RECORDS FOR THE EXERCISE -

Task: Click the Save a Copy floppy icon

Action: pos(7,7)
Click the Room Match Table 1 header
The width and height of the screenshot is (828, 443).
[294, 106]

CHALLENGE - Pull out each line in the listing above that contains the word "Click".

ANSWER IN FULL -
Task: Click the Save a Copy floppy icon
Click the Room Match Table 1 header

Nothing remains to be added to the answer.